Goal 1: Write out the SOX whistleblower passage from "Section 806 of" to "Section 806 coverage.".

Excerpted text:

▼▼▼

Section 806 of SOX protects certain employees who, among other things, report activity or provide evidence of fraud and violations of the SEC's rules or regulations. It provides, in pertinent part, that:

no [public] company..., or any officer, employee, contractor, subcontractor, or agent of such company, may discharge, demote, suspend, threaten, harass, or in any other manner discriminate against an employee [who engaged in whistleblower protected activity].

Both the Spinner and Lawson opinions recognized that different readings may be given to the term "employee," and that SOX does not define the term. In reaching completely contrary conclusions, the opinions evidence the growing divide between federal courts and the ARB regarding the scope of Section 806 coverage.

What Happened

David Landau & Associates, or DLA, provides a variety of services, including SOX audit and compliance services, via contract to S.L. Green Realty Corporation. S.L. Green is publicly traded, DLA is not. Thomas Spinner was hired by DLA as an internal auditor in March 2008, and began working on the S.L. Green contract in September 2008. Shortly after, Mr. Spinner reported internal control and reconciliation problems at S.L. Green and then he was fired.

▲▲▲

Listed entries:
▼▼▼

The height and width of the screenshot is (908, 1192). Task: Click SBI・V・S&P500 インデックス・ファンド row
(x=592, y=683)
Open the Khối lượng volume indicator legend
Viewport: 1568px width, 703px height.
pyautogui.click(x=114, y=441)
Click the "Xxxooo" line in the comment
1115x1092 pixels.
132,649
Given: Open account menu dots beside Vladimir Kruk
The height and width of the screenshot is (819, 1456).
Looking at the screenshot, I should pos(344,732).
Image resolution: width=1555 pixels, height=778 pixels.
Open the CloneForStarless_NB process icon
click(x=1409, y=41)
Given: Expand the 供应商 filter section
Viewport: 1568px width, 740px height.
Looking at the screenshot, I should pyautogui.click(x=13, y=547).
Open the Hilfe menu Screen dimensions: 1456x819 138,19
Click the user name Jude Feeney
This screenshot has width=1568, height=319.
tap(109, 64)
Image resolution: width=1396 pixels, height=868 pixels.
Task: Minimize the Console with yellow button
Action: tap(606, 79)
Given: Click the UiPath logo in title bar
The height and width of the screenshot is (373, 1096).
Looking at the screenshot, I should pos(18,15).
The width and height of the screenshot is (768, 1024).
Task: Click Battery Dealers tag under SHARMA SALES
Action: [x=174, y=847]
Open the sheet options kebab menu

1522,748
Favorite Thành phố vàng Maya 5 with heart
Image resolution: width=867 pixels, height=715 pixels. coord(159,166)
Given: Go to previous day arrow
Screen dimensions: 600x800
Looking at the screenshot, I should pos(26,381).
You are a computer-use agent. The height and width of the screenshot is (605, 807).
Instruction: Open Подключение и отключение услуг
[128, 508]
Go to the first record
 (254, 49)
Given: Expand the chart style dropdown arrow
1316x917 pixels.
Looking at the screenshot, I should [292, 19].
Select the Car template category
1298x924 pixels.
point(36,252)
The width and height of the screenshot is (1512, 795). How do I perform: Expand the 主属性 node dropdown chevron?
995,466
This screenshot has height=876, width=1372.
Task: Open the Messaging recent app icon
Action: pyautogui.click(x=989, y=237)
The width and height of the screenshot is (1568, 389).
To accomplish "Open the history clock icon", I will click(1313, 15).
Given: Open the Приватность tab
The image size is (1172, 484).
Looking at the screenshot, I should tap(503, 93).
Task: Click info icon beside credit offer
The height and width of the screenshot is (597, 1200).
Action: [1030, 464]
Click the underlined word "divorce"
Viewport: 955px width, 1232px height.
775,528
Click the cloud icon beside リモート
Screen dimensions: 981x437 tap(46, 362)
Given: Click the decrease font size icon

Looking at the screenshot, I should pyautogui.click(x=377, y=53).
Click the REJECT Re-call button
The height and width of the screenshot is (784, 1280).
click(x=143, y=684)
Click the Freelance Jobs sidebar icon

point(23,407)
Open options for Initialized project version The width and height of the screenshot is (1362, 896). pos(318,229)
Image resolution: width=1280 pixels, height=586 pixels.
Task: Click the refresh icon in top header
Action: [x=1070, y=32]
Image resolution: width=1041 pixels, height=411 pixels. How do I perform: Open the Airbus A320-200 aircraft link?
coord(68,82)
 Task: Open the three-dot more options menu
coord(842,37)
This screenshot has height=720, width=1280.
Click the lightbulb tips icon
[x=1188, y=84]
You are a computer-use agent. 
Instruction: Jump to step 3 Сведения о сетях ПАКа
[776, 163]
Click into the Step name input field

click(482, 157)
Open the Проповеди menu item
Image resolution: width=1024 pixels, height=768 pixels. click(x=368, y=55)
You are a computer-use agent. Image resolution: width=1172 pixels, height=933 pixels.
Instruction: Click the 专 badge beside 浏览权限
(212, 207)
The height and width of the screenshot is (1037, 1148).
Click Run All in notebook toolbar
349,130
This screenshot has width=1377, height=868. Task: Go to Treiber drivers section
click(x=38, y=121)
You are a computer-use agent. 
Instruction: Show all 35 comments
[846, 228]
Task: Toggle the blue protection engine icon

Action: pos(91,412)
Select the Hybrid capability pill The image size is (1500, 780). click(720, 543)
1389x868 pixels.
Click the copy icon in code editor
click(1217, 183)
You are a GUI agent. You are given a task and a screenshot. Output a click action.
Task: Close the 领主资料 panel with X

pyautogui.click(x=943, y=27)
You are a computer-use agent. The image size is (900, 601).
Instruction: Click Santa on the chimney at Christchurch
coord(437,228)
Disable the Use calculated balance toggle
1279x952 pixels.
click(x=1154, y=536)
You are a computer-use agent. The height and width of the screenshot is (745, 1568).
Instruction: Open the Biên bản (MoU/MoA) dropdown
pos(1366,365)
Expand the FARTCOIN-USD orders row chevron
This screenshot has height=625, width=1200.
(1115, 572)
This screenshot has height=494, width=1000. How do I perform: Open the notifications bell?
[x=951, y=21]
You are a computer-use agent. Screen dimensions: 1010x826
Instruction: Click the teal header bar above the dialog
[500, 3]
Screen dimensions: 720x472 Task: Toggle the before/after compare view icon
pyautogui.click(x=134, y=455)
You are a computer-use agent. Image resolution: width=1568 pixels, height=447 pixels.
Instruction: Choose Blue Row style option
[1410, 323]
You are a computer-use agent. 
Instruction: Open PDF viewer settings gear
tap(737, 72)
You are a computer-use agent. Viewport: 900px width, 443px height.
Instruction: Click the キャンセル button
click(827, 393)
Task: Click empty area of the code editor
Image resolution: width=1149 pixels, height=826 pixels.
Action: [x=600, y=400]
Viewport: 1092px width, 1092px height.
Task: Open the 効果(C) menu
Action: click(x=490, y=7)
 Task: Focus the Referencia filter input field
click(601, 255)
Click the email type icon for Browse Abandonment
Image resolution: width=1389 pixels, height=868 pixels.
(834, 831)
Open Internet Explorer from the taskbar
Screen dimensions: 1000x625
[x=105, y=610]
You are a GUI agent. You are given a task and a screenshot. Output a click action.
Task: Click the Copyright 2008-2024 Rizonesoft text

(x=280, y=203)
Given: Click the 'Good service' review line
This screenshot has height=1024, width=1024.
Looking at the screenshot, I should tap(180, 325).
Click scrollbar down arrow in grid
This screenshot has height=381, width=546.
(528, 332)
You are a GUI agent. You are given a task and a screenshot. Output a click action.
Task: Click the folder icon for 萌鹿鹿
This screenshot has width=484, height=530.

▲▲▲

Goal 2: In the records, replace "sidebar" with "side panel" and return only the lines from the line with "Click the Freelance Jobs sidebar icon" to the line with "[x=1188, y=84]", both included, with nothing else changed.

Right answer 1:
Section 806 of SOX protects certain employees who, among other things, report activity or provide evidence of fraud and violations of the SEC's rules or regulations. It provides, in pertinent part, that:

no [public] company..., or any officer, employee, contractor, subcontractor, or agent of such company, may discharge, demote, suspend, threaten, harass, or in any other manner discriminate against an employee [who engaged in whistleblower protected activity].

Both the Spinner and Lawson opinions recognized that different readings may be given to the term "employee," and that SOX does not define the term. In reaching completely contrary conclusions, the opinions evidence the growing divide between federal courts and the ARB regarding the scope of Section 806 coverage.

Right answer 2:
Click the Freelance Jobs side panel icon

point(23,407)
Open options for Initialized project version The width and height of the screenshot is (1362, 896). pos(318,229)
Image resolution: width=1280 pixels, height=586 pixels.
Task: Click the refresh icon in top header
Action: [x=1070, y=32]
Image resolution: width=1041 pixels, height=411 pixels. How do I perform: Open the Airbus A320-200 aircraft link?
coord(68,82)
 Task: Open the three-dot more options menu
coord(842,37)
This screenshot has height=720, width=1280.
Click the lightbulb tips icon
[x=1188, y=84]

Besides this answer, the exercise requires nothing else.